Malaka – Ratusan Hektar sawah milik masyarakat pada beberapa desa di Kecamatan Malaka Barat dan Kecamatan Weliman – Kabupaten Malaka – Provinsi NTT gagal tanam dan terancam gagal panen karena mengalami kekeringan akibat kurangnya pasokan air irigasi dari Daerah Irigasi ( DI) Weliman.
Tiga hamparan sawah yang gagal tanam dan terancam gagal panen masing-masing di wilayah hamparan Tahak Loofoun, Tahak Lakulo dan Tahak Numea.
Tahak Loofoun melayani hamparan areal persawahan di desa Motaulun, Naas , Maktihan ( Malaka Barat ) dan Lakulo Kakeuktuik ( Kecamatan Weliman).
Tahak Lakulo melayani areal persawahan di desa Naas, Maktihan , Lakulo, Loofoun ( Malaka Barat)
Tahak Numea melayani areal persawahan di desa Kleseleon (Kecamatan Weliman) dan Motaulun, Naas , Maktihan ( Malaka Barat).
Bila Pemerintah tidak segera memperbaiki Empang ( Tahak) yang rusak dalam waktu dekat maka litani penderitaan petani untuk mengakses air irigasi dari DI Weliman terus berkepanjangan dan kelaparan akan merajalela bagi para petani di Malaka Barat dan Weliman.
Warga desa Naas- Kecamatan Malaka Barat, Martinus Leky ketika dijumpai wartawan di areal Persawahan Tahak Lakulo mengatakan dari luas lahan 1, 2 hektar sawah miliknya saat ini sudah dipastikan gagal panen karena tidak ada pasokan air irigasi dari DI Weliman karena rusaknya empang ( tahak).
Dia mengatakan selama ini empang itu dibuat secara swadaya oleh masyarakat tetapi saat ini sudah rusak dan tidak berfungsi tanpa upaya perbaikan dari pemerintah.

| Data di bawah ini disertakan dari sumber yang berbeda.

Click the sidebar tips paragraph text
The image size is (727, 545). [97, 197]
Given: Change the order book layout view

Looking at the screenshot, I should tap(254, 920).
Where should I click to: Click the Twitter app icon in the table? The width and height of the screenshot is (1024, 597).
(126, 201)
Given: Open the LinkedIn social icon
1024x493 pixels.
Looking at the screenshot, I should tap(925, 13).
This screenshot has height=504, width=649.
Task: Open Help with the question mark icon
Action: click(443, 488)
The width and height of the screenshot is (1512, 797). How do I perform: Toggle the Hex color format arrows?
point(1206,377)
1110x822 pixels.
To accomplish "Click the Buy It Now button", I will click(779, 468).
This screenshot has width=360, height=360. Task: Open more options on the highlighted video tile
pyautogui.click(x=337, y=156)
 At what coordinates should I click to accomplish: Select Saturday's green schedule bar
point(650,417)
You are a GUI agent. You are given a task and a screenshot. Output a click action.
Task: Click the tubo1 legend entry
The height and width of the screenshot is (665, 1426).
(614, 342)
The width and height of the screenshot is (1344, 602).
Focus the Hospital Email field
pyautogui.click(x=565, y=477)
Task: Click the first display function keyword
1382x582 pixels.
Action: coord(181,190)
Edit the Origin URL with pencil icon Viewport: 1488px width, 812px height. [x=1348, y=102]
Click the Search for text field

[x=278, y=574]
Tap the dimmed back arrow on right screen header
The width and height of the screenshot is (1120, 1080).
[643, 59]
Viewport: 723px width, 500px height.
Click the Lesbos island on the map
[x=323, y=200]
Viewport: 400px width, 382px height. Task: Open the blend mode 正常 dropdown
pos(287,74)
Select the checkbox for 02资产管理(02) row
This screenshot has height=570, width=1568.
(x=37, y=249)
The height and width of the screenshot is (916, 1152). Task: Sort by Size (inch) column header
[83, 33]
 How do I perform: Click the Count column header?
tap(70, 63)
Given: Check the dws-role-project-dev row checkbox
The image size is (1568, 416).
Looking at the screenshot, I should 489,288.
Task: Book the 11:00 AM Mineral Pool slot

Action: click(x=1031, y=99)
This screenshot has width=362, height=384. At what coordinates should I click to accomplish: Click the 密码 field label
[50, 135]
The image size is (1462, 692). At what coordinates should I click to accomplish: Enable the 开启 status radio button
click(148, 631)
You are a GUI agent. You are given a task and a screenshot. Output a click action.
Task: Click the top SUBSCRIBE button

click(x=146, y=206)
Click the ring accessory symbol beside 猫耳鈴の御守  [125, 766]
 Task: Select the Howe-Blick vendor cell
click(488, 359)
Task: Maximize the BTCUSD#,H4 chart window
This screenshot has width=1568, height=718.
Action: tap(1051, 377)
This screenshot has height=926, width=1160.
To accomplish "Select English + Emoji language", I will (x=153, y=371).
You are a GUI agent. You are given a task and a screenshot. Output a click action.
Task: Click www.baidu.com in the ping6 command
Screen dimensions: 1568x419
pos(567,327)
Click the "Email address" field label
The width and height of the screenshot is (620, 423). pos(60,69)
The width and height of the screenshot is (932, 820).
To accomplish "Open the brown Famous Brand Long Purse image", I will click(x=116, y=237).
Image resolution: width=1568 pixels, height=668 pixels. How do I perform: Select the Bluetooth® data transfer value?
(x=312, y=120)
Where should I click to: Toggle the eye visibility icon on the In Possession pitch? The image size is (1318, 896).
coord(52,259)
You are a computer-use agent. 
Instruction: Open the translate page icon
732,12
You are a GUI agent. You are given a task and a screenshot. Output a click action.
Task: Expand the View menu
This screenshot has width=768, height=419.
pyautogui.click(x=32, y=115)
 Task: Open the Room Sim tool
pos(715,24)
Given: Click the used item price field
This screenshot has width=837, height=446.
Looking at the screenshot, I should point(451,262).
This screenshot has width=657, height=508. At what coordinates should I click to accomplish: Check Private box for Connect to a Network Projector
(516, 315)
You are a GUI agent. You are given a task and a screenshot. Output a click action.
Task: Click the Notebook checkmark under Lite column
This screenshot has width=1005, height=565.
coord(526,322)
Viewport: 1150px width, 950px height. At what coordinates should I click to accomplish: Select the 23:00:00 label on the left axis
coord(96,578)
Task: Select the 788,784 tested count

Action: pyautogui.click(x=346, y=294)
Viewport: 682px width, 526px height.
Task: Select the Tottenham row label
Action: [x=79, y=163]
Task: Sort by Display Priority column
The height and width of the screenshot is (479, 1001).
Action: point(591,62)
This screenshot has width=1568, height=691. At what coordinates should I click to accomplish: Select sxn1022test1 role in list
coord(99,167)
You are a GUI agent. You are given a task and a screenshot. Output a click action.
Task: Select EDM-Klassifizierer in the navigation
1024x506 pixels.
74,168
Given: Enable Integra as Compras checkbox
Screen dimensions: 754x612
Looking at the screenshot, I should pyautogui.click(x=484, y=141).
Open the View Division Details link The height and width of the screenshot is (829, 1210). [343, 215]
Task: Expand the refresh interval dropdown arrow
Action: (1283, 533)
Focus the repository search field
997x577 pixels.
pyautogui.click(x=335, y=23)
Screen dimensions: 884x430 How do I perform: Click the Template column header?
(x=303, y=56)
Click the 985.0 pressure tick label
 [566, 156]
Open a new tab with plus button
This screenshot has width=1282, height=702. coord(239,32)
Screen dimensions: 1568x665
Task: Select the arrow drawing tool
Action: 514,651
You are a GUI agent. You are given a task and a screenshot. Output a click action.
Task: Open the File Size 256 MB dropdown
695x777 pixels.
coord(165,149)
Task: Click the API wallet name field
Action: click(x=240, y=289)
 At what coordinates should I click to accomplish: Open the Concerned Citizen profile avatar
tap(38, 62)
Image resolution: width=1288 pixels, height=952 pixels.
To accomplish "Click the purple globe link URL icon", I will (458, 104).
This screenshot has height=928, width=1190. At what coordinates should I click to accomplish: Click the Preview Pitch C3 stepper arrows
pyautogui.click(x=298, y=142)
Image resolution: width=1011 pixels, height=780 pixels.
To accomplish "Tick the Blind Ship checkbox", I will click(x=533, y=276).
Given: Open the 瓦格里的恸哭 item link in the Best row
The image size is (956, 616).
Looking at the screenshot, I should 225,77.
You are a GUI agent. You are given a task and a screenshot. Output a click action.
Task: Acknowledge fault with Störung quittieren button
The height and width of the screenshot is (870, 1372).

” Dalam MT 2 tahun ini saya sudah habiskan pupuk 8 karung , obat -obatan semprot Rp 1,2 juta , biaya tanam Rp 1,4 Juta belum termasuk biaya pengolahan lahan. Semua upaya sudah dilakukan tetapi tidak bisa selamatkan sawah yang ada karena tidak ada pasokan air irigasi sama sekali. Sawah saya sudah gagal panen karena tidak ada air dan padinya sudah mulai mengering dan mati”, ujarnya.
Warga Desa Naas lainnya,
Herman Klau saat ditemui wartawan di lokasi persawahannya mengatakan kesedihannya karena seluruh tanaman padi miliknya mulai mengering dan mati karena tidak ada air irigasi
” Sawah saya biasanya ambil air irigasi dari tahak Lakulo dan Tahak Loofoun tetapi air tidak bisa mengalir ke sawah karena rusaknya empang ( tahak). Tanah sawah saya sudah kering kerontang dan tanahnya terbelah dan padinya mulai mati”, ujarnya sedih.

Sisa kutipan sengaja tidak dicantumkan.